The researchers sliced ​​and diced the data, looking for negative effects on the economy. It wasn’t there. “No matter how we cut it, we just don’t see it affecting whether parents work,” he said Elizabeth Anat, Professor of Economics at Barnard College and co-author of one of the studies. “And that’s in contrast to all the work on poverty and material hardship where we’re seeing huge, huge impact.”

But the evidence seemed unconvincing to the one person who controlled the expanded CTC’s fate: Democratic Senator Joe Manchin. By fall 2021, when the Democrats consider extending payments As part of a sweeping social policy bill, it was clear it would not garner bipartisan support. That meant if a moderate Democrat defected, the expanded payments would expire at the end of the year. Manchin felt the payments were too broad. He didn’t think parents should be entitled unless they have a joband he wanted a much lower income cap for parents to qualify.

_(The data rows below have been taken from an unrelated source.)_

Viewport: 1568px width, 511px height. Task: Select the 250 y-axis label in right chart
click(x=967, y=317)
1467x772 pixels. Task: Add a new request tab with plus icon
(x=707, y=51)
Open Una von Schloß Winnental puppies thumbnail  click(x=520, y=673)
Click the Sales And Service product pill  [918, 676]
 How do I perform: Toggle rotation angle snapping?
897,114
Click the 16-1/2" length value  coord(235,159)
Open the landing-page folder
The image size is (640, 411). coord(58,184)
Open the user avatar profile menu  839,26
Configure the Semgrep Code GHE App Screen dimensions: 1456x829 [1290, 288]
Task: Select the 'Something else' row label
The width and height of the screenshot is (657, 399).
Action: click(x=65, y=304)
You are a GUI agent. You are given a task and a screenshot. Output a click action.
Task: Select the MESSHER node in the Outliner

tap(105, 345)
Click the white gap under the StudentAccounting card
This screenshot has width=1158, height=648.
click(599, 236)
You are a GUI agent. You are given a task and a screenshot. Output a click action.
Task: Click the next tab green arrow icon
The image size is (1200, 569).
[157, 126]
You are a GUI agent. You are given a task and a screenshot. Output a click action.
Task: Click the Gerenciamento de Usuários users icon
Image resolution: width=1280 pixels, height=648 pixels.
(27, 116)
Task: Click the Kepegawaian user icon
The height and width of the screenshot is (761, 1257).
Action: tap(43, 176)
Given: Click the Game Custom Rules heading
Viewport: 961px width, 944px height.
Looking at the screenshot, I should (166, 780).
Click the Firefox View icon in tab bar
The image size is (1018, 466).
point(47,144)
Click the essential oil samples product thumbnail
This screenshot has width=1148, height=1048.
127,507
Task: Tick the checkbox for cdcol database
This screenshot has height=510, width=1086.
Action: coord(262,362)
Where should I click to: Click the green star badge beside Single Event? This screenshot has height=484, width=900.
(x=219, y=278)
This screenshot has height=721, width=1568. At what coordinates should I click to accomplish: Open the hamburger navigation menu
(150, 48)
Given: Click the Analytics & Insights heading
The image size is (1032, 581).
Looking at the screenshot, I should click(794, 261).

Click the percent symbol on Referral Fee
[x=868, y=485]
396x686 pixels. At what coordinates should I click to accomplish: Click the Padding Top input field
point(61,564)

There is some logic to his reasoning – the payments shouldn’t discourage people from working and they should only go to families in greatest need. But experts told me these changes wouldn’t really result in money better spent. A complicated formula for determining eligibility can prevent the people who need the money most from getting it. Aside from the fact that the parents didn’t quit their jobs because of the payments, work demands can be counterproductive. “It’s like kicking someone when they’re down,” said Ananat. “Maybe you have a sick child and have to stay home for a day and lose your job. Then you can’t pay for childcare to interview for some new jobs.”

Manchin did not agree. By the end of 2021 he will Reportedly said other senators that parents without strict restrictions would spend the money on drugs – despite a lot of evidence to the contrary. The Democrat Social Policy Bill died in the Senate in Decemberand the latest round of expanded payments went to families that same month, with no sign of an extension in sight.

Losing the money had just as dramatic an impact as winning. In January and February families with children would rather say They struggled to cover household expenses. Child poverty increased. parents reported fighting pay for diapers and child care. A poll by Politico/Morning Consult The survey, conducted in February, found that 75 percent of people who had benefited from the expanded CTC said losing the money would affect their financial security.

Meanwhile, researchers like Anat stood on the sidelines, frustrated, wondering how such a successful program could have gone up in smoke. “What’s so heartbreaking to me is that we were actually able to figure out what the directive did,” said Ananat. “And now we have an answer. It just helps kids. That’s all it does. And then just let it go.”